▶ **WHAT TO PRODUCE**: Quote the lines from the one containing "The width and height of the screenshot is (626, 570)." up to and including the one containing "tap(26, 149)", leaving out the pictures.

▶ **ENTRIES PROVIDED**:
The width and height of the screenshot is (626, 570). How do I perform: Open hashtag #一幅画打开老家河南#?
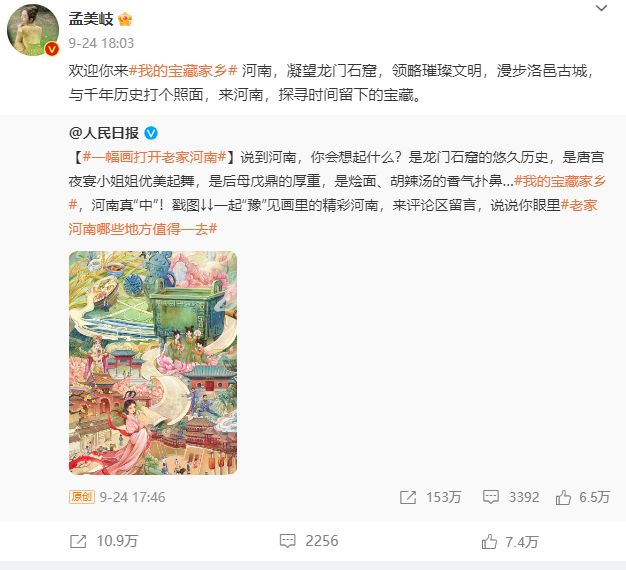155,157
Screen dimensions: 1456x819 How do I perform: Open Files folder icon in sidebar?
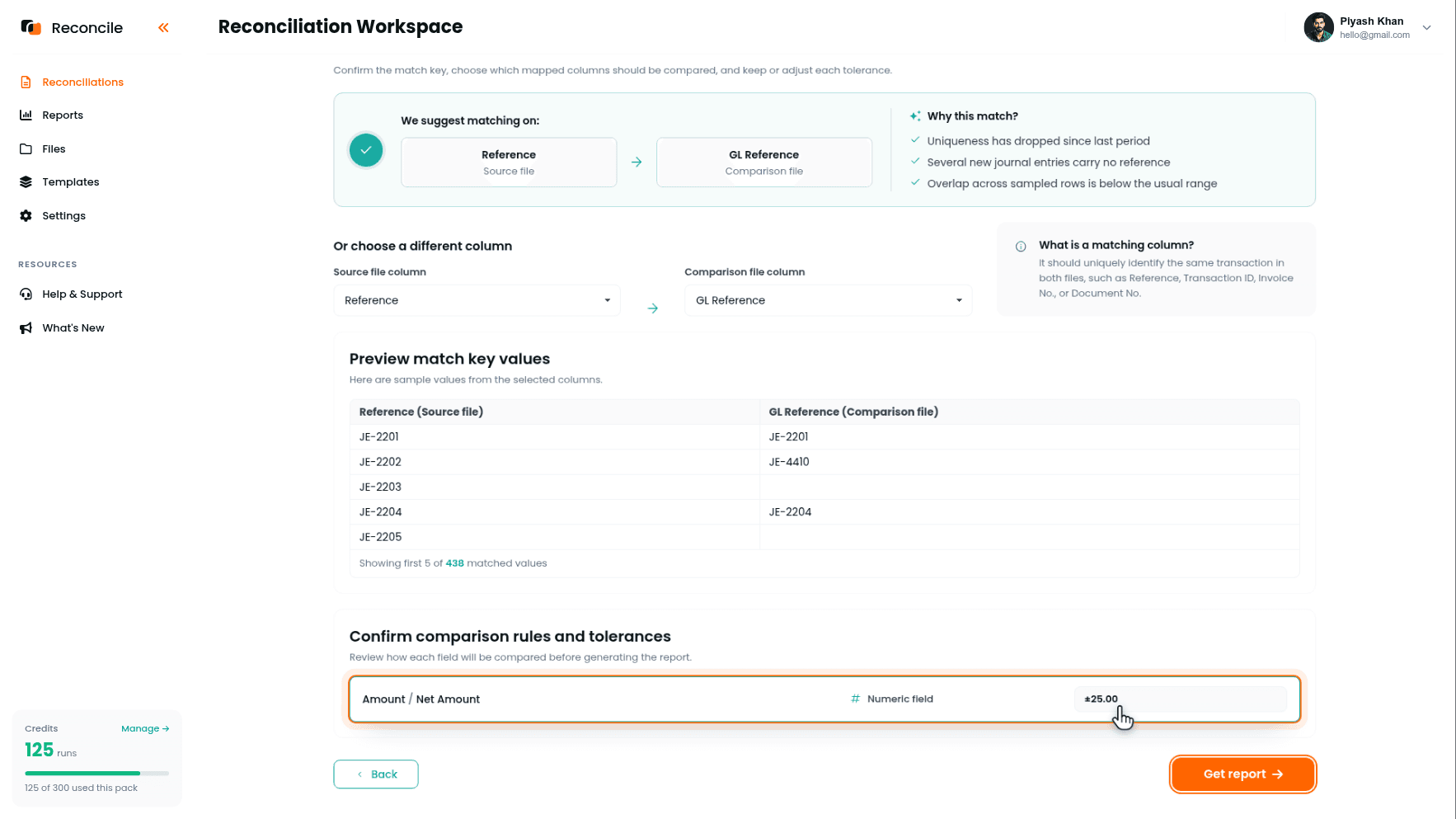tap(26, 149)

...

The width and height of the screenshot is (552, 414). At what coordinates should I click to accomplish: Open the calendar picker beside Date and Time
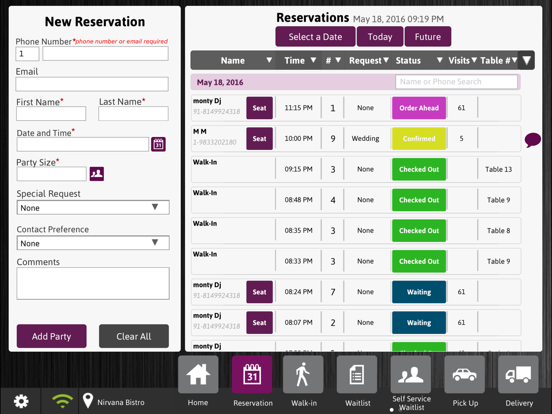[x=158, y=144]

▶ **SOLUTION TO THIS PROBLEM**:
The width and height of the screenshot is (626, 570). How do I perform: Open hashtag #一幅画打开老家河南#?
155,157
Screen dimensions: 1456x819 How do I perform: Open Files folder icon in sidebar?
tap(26, 149)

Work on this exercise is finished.